Differentials for an elevated BUN (azotemia)
- Gastrointestinal (GI) bleeding
- Corticosteroid use
- States of protein catabolism
- Congestive heart failure (CHF)
- Hyperalimentation (TPN)
Generally, treatment of the underlying causes of azotemia has favorable outcomes. A remarkable feature of the kidneys is the ability for cellular repair with the resolution of injury and normalization of perfusion. The GFR will stabilize so that cellular repair, migration, and proliferation can begin with the differentiation of renal epithelium. Progression of renal dysfunction includes chronic kidney disease (CKD) and, more so, end-stage renal disease (ESRD), requiring dialysis.

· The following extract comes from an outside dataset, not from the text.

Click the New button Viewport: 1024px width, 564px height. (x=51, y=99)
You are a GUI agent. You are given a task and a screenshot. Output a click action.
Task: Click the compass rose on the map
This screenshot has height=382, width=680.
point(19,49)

A complication related to elevated BUN levels is mostly associated with excess nitrogenous waste production from renal failure. The toxic effects of such waste can cause uremia. Uremic complications include platelet dysfunction and bleeding, encephalopathy, peripheral neuropathy, nausea, vomiting, hypothermia, and itching. Uremia is an indication for emergent hemodialysis. Allopurinol and rasburicase are medications that control uric acid levels and are renal-protective.
Nephrology and/or urology
Deterrence and Patient Education
Proper primary care and patient education are crucial to controlling comorbid conditions that can precipitate azotemia/AKI. Diabetes and hypertension are the two main conditions that are leading risk factors in damaging the kidneys. Avoidance of infection exposure and proper hydration are also paramount for patients to understand and practice to ensure healthy kidney function.

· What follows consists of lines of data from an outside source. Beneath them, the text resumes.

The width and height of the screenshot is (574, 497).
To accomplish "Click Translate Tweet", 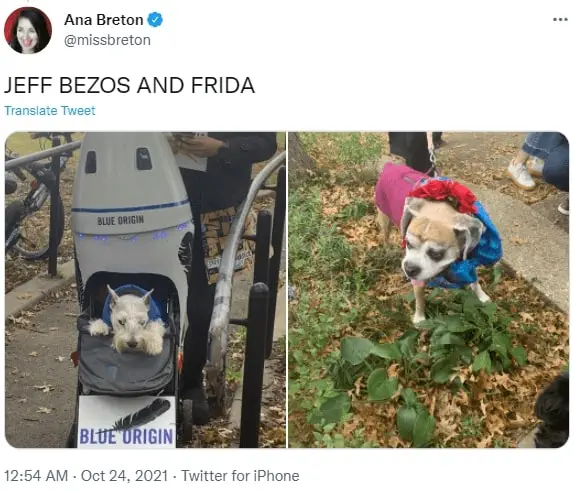I will [x=50, y=111].
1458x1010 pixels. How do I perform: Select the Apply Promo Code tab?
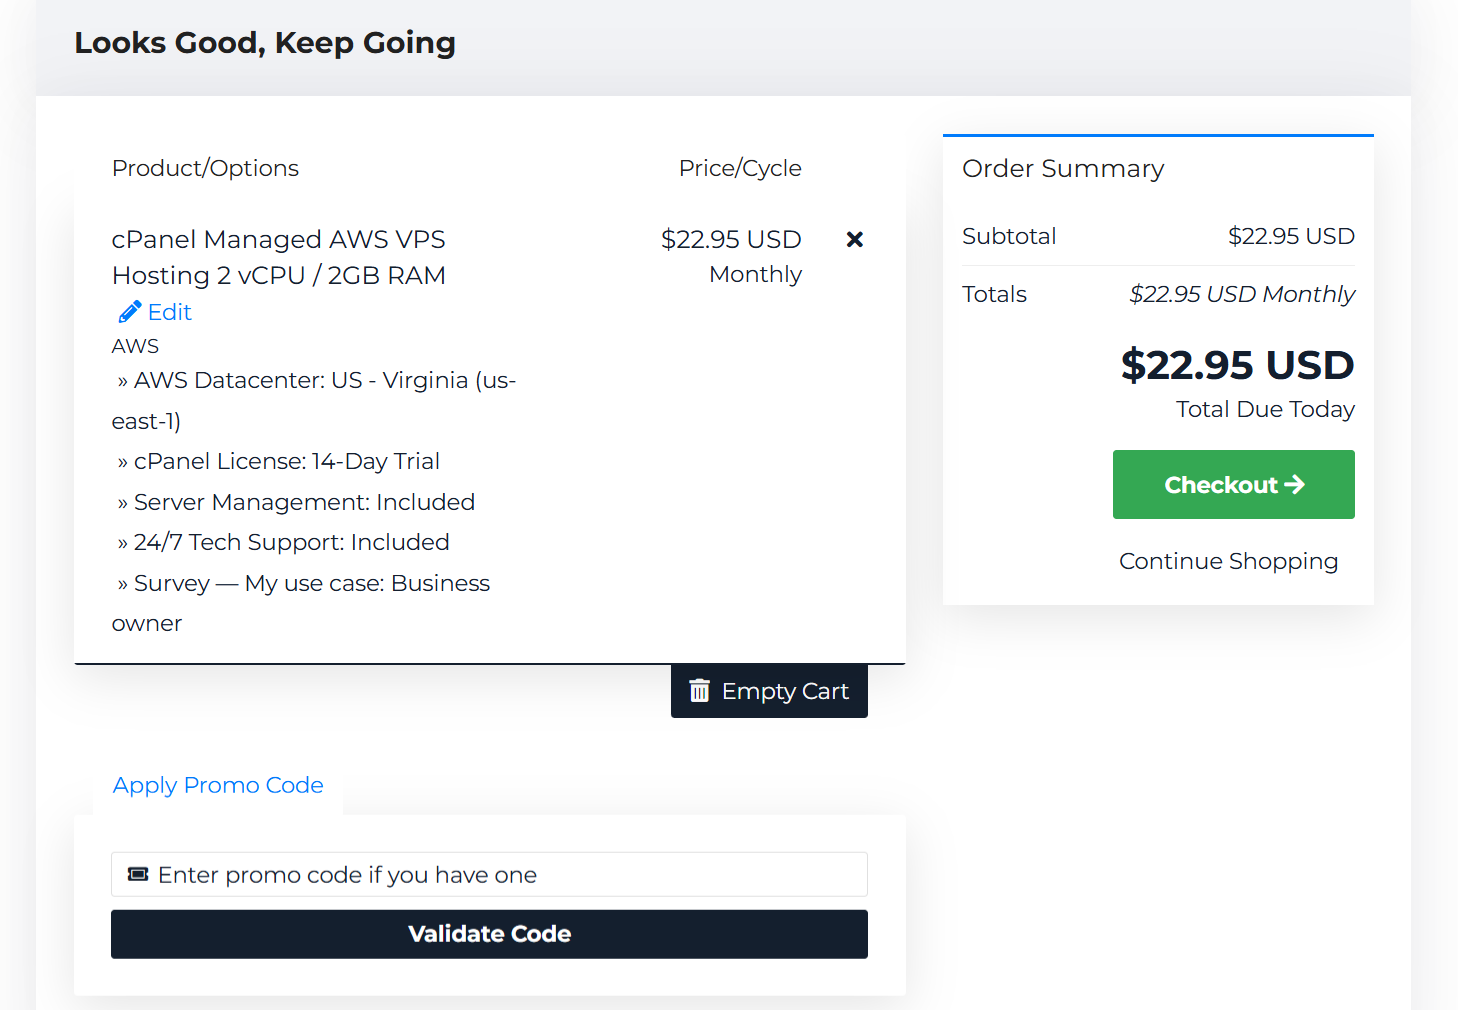point(218,785)
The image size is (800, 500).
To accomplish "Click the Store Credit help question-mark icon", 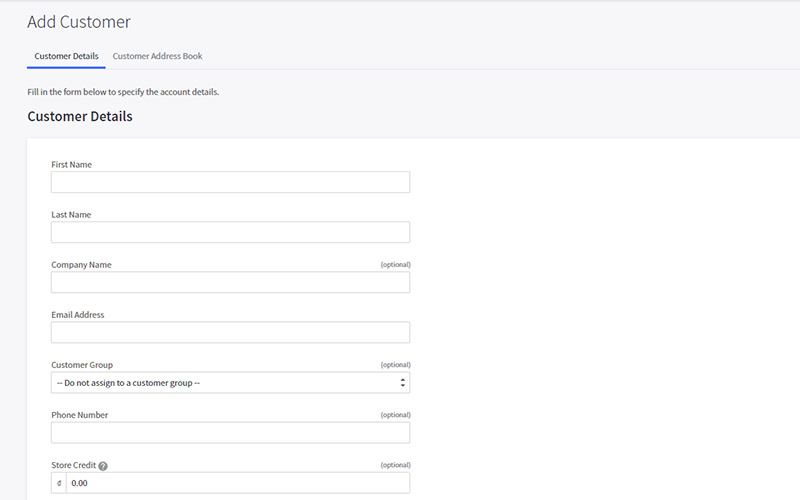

Enhancing Healthcare Team Outcomes
Treating azotemia is crucial to protect patients from renal failure. Renal failure is a growing complication due to many underlying conditions, including hypertension and diabetes. Adherence to guidelines and evidence-based practice optimize renal outcomes. Targetting hemoglobin A1c less than 6.5 to 7 with lab work either twice a year if meeting goals or every three months if poorly controlled is vital from the primary care/outpatient setting. Checking urinary microalbumin helps monitor if nephrotoxic effects of diabetes have progressed to the point of proteinuria. Along with that line, blood pressure goals are just important as well, not only in keeping the BP range less than 140/90 mmHg but also in ensuring the appropriate choice of medications to reduce nephrotoxic side effects of the drugs.

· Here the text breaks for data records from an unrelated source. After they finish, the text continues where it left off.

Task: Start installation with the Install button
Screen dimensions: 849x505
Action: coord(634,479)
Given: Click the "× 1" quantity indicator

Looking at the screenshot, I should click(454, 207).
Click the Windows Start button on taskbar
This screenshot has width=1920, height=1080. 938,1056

In the inpatient setting, monitoring serum Cr and urine output are crucial to tracking and predicting renal outcomes. Azotemia is quite common, responsible for 8 to 16% of hospital admissions and more so associated with a significantly higher risk of mortality. An interprofessional team, including the nursing staff and physicians, has to keep an open line of communication regarding the patient's blood pressure, avoiding hypotension to preserve renal perfusion and urinary output. If a patient's urine output starts to fall below 0.5 mL/kg per hour, there is more concern for worsening renal function, likely related to the underlying condition precipitating the azotemia. It is always essential to have nephrology services involved throughout the patient's hospital course to ensure expert treatment recommendations. With this, the patient will have established care with the necessary specialty service for outpatient follow-up and care if needed.